Exercise: Repeat each record below exactly, omitting whatever pictures appear in it.

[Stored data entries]

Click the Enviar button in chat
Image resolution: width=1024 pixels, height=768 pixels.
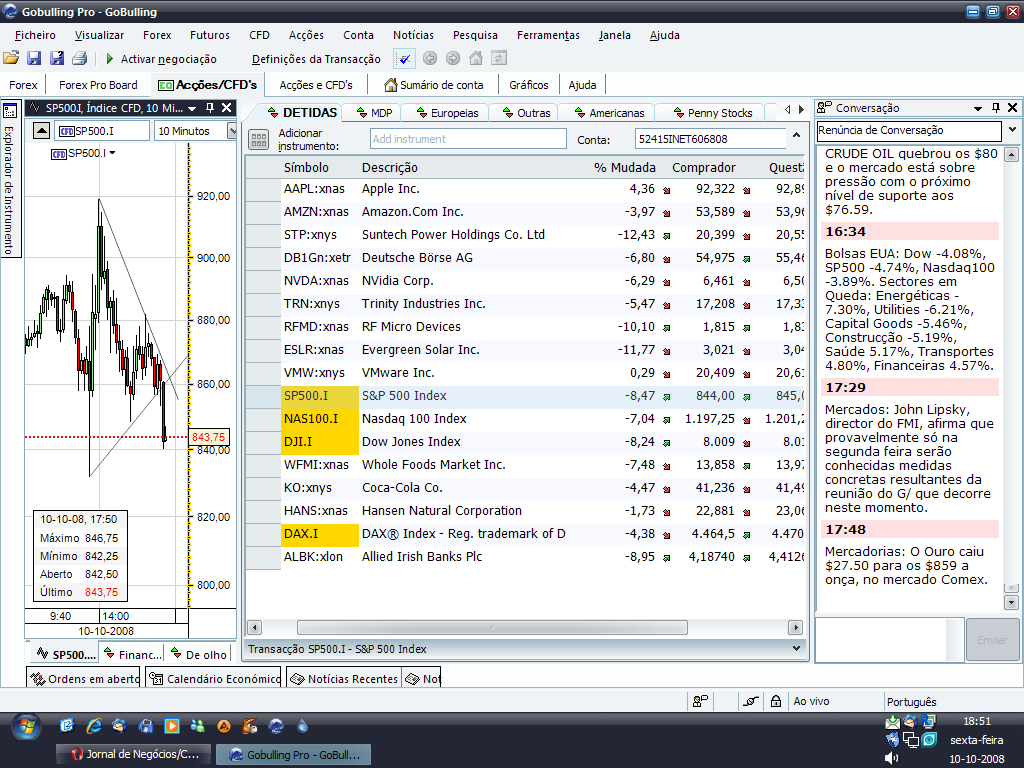[992, 639]
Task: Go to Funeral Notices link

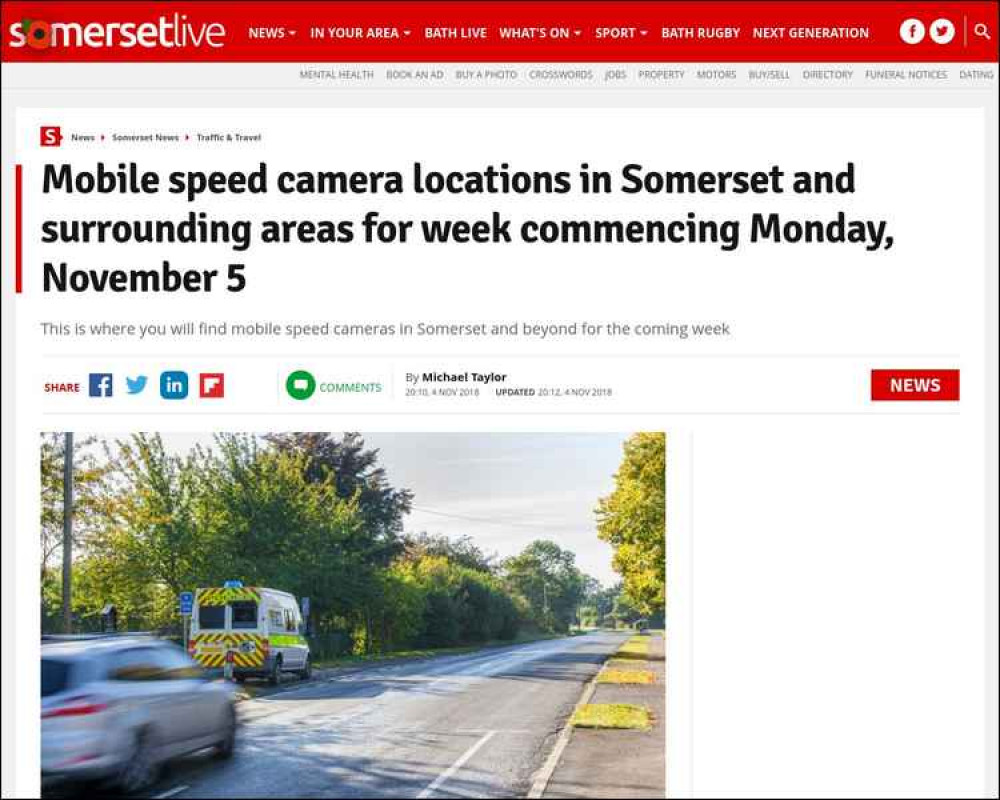Action: tap(906, 75)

Task output:
Click the Enviar button in chat
Image resolution: width=1024 pixels, height=768 pixels.
[992, 639]
Task: Go to Funeral Notices link

Action: tap(906, 75)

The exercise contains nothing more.